Une aventure analogue, que je vais raconter, est tellement étrange qu’elle peut paraître invraisemblable : j’ai eu les documens sous les yeux et j’en garantis l’exactitude. Un enfant né dans un des départemens de l’Ouest, d’une mère qui était ouvrière en couture et d’un père qui était musicien trombone attaché à une troupe de saltimbanques, avait, par suite de protections dont j’ignore l’origine, été admis dans le collège de sa ville natale. Ses facultés d’assimilation, sa mémoire, étaient prodigieuses ; toujours le premier de sa classe, il remportait toutes les récompenses à la distribution des prix qui dot l’année scolaire. Les chefs d’institution de Paris sont très au courant de ce qui se passe dans les lycées de province, et ils excellent à y découvrir les phénix. Ils les attirent, les prennent « au pair, » c’est-à-dire pour rien, servent parfois une pension aux parens et se font des réclames à l’aide des prix que ces petits forçats de la concurrence industrielle obtiennent au concours général. J’en ai connu plus d’un qui a subi ce martyre et qui a fait son chemin dans les lettres ou ailleurs.

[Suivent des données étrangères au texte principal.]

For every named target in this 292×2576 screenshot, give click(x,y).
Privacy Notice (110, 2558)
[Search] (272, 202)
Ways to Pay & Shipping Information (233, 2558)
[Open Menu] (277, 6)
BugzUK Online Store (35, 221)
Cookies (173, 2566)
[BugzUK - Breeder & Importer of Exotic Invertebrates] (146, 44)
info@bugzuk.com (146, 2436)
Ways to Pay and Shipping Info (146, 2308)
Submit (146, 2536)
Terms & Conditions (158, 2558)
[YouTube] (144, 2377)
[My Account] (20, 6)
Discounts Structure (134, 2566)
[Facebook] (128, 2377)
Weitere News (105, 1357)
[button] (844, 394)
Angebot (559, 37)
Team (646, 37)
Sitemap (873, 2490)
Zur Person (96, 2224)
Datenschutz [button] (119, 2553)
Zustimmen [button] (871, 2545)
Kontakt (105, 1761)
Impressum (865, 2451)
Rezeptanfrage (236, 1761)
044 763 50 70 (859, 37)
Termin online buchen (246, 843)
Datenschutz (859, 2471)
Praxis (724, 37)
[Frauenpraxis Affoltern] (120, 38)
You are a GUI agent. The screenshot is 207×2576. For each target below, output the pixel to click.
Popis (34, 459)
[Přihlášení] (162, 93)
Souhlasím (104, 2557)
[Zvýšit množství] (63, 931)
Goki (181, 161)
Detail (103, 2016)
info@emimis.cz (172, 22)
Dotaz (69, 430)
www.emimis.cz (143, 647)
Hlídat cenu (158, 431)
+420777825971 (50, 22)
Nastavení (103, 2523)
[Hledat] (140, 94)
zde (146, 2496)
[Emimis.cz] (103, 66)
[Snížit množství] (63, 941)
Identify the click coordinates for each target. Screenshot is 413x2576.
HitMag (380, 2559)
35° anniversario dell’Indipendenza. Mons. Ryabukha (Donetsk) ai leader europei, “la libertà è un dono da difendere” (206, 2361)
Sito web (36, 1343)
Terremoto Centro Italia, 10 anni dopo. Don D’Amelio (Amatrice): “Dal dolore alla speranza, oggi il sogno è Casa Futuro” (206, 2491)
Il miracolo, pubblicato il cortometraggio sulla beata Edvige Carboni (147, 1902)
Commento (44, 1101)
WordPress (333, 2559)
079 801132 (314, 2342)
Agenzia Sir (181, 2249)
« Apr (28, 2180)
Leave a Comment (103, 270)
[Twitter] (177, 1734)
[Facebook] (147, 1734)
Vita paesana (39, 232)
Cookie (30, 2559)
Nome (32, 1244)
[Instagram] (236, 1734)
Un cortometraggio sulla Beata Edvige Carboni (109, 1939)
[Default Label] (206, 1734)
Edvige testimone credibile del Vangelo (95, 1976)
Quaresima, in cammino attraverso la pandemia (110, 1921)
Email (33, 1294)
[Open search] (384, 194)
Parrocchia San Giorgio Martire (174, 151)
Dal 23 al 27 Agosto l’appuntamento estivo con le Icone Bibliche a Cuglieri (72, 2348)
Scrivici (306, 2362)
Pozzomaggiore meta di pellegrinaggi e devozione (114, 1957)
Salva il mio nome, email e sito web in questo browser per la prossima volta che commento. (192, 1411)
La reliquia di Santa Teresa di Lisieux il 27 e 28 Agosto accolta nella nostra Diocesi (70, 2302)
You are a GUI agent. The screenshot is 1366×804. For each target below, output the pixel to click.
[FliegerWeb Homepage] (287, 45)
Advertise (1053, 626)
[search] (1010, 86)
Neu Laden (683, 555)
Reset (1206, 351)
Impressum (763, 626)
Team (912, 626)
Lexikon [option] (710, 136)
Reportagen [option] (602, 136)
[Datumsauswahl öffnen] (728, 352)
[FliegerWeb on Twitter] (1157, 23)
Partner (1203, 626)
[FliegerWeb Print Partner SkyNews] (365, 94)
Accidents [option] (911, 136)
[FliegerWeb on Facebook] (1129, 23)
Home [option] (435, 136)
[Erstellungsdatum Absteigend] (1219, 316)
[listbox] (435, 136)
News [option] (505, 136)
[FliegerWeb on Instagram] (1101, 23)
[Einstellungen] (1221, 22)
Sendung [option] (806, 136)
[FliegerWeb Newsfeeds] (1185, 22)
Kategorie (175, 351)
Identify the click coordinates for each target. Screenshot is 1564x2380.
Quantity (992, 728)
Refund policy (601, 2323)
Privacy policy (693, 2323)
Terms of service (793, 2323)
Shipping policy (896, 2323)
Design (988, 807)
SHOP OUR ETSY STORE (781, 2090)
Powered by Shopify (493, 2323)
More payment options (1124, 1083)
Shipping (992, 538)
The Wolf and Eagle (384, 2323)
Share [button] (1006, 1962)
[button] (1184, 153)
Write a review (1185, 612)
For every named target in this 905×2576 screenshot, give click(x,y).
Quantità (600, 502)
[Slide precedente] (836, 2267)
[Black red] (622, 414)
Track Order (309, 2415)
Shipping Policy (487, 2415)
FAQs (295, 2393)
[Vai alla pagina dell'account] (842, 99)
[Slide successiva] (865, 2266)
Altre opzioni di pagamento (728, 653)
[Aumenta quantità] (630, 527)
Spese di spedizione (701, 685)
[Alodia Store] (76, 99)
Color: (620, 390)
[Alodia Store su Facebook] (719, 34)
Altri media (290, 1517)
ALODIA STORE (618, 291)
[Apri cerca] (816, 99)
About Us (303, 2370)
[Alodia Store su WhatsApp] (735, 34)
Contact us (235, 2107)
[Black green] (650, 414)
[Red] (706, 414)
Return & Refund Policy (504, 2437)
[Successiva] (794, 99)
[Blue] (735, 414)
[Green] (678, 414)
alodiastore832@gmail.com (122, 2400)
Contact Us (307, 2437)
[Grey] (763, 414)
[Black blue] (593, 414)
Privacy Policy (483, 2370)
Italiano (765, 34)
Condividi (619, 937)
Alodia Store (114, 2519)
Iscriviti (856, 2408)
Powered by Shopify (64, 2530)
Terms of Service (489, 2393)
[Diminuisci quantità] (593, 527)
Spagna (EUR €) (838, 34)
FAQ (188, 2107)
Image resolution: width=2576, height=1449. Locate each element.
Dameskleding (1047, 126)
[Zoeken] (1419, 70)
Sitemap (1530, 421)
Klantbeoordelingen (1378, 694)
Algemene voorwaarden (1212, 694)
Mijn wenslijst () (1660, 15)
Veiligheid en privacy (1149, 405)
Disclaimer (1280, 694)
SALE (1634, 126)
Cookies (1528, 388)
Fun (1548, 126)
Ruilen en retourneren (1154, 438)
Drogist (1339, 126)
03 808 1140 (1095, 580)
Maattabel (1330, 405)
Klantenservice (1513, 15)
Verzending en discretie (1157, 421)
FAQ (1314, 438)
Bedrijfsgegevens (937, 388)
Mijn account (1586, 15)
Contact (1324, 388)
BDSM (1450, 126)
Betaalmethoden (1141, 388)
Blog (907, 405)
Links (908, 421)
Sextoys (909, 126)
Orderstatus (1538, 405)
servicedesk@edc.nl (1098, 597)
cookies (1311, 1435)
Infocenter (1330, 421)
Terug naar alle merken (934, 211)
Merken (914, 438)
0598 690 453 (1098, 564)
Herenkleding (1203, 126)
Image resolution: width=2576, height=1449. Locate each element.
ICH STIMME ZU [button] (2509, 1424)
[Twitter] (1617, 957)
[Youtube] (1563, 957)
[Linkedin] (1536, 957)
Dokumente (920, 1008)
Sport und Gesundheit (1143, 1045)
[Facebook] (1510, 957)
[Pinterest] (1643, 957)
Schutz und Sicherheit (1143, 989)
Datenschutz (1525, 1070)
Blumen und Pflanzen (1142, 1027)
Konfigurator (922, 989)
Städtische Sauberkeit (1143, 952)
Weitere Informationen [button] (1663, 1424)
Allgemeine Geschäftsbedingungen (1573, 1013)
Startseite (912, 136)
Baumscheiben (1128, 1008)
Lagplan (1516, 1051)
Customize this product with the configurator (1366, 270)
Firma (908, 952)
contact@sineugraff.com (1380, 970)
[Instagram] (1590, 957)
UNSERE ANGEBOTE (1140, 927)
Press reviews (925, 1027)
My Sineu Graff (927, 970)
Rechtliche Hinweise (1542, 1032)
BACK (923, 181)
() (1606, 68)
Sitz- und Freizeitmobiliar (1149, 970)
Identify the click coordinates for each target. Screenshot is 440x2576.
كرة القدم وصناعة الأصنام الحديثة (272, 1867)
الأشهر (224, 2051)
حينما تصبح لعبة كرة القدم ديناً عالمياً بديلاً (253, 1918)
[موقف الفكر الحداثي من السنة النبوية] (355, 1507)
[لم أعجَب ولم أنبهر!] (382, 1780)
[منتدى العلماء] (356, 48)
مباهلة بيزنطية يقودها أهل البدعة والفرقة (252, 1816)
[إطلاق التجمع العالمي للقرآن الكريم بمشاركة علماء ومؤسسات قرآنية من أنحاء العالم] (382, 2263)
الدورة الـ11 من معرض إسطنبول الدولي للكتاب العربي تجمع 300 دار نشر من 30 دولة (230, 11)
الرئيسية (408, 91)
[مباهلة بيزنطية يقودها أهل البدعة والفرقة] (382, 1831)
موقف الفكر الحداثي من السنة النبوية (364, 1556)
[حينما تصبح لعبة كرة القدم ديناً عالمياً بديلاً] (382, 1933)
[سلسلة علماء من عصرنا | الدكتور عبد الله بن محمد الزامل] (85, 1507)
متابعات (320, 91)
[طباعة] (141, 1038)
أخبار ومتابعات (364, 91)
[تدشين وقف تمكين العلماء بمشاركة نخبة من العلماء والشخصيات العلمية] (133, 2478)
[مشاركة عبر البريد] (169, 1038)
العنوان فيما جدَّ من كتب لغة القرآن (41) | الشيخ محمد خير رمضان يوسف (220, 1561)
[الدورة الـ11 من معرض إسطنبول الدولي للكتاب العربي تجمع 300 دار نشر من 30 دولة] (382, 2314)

Celui dont je parle fut accaparé par une institution de Paris qu’il est inutile de nommer ; il paya largement sa pension par le nombre de « nominations » qui avaient fait son nom célèbre dans les établissemens universitaires de ce temps-là[1]. Reconnu admissible à l’École normale, il n’y fut pas admis, à la stupéfaction de ses maîtres et à son grand désespoir. Pris par le service militaire, il fut un soldat soumis, régulier, sans reproche. Tombé malade au régiment, porté à l’hôpital, il obtint un congé de convalescence renouvelable. Sa misère était extrême ; ne sachant comment payer son pain, il vendit son pantalon d’ordonnance : 3 francs. Arrêté pour ce fait, il fut condamné à quelques mois de prison. Quatre jours après sa libération, n’ayant pas un centime en poche, il se sentit si abandonné, si affamé qu’il tendit la main ou accepta, sur la voie publique, une pièce de dix sous que lui donnait un passant touché de son air minable. — A-t-il mendié, a-t-il simplement reçu l’aumône qu’on lui a spontanément offerte ? — Le fait est obscur. — Un agent de police l’avait vu ; l’article 174 est péremptoire : de trois à six

  1. Dans l’espace de six ans, il remporte 4 prix et 3 accessits au concours général, 16 prix et 25 accessits au lycée : donc un total de 48 récompenses. Dans les deux dernières années scolaires, il n’obtient plus que des accessits (15) ; on l’a surmené, sa force de résistance est affaiblie.